Entries provided
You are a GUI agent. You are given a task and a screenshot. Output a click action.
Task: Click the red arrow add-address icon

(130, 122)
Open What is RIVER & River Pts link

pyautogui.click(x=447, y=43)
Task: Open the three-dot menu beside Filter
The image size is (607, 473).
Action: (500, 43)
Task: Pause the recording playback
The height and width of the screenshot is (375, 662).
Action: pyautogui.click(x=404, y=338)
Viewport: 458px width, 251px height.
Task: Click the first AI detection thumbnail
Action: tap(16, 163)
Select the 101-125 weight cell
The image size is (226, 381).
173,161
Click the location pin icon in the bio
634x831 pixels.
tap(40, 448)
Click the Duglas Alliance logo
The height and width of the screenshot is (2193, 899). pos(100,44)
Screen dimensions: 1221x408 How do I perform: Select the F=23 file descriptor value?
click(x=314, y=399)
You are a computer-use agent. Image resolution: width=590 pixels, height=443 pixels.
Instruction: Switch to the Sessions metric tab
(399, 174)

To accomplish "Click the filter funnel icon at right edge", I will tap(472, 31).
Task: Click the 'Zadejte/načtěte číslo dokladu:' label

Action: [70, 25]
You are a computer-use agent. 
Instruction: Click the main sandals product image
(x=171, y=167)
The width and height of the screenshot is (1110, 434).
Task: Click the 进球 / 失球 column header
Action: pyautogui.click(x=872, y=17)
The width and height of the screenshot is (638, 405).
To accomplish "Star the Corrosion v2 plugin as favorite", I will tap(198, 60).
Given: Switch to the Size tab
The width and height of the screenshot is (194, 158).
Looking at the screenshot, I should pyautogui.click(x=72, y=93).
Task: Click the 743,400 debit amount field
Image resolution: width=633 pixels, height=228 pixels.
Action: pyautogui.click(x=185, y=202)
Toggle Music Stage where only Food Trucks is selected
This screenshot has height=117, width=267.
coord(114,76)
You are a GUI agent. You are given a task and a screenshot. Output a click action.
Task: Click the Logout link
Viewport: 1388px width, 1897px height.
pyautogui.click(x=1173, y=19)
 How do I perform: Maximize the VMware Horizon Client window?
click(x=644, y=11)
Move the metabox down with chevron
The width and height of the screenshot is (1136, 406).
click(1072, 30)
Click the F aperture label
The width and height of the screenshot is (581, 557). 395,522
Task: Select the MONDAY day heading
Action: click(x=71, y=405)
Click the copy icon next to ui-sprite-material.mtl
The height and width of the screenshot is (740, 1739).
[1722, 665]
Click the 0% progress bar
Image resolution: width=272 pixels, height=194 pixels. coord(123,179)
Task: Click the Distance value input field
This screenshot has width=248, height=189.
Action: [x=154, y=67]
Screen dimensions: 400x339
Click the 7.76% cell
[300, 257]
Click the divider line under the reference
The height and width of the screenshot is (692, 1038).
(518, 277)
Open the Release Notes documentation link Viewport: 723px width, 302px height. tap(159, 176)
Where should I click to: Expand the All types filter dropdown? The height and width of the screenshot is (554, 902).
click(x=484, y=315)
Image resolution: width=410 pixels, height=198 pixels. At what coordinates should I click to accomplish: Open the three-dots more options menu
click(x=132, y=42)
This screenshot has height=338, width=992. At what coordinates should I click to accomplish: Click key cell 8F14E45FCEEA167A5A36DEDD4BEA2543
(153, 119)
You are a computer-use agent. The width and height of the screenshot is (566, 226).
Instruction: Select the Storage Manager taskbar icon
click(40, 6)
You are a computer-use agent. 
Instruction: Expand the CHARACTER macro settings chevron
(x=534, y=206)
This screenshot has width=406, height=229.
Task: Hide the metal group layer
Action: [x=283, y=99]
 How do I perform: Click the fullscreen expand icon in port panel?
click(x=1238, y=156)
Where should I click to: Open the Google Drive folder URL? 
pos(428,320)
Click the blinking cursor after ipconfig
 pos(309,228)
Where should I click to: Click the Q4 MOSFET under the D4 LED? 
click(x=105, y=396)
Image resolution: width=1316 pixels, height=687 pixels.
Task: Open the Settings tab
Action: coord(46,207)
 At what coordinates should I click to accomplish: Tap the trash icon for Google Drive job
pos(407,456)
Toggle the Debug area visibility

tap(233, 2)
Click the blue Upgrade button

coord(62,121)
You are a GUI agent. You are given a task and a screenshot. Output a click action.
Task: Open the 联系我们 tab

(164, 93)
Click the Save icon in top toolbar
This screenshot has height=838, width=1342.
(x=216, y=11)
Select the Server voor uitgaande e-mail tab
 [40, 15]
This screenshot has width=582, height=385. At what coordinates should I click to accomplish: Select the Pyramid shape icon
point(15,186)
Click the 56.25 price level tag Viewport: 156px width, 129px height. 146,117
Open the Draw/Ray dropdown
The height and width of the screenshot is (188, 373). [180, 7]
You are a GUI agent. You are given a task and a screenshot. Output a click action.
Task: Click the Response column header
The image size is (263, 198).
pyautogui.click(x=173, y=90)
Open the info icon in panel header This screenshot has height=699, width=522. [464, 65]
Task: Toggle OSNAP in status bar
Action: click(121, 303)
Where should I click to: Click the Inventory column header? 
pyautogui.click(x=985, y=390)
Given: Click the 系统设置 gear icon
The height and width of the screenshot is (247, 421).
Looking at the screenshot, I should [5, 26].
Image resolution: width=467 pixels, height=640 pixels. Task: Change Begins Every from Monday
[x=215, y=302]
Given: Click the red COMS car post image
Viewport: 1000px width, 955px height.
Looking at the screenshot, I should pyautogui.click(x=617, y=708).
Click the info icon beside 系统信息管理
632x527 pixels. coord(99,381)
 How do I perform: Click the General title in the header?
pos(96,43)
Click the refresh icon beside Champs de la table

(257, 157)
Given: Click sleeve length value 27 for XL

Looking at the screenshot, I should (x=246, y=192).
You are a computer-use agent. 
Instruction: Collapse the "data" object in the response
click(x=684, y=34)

Directions for this task
When a line above includes the word "field", please list that line.

Task answer
Task: Click the 743,400 debit amount field
Task: Click the Distance value input field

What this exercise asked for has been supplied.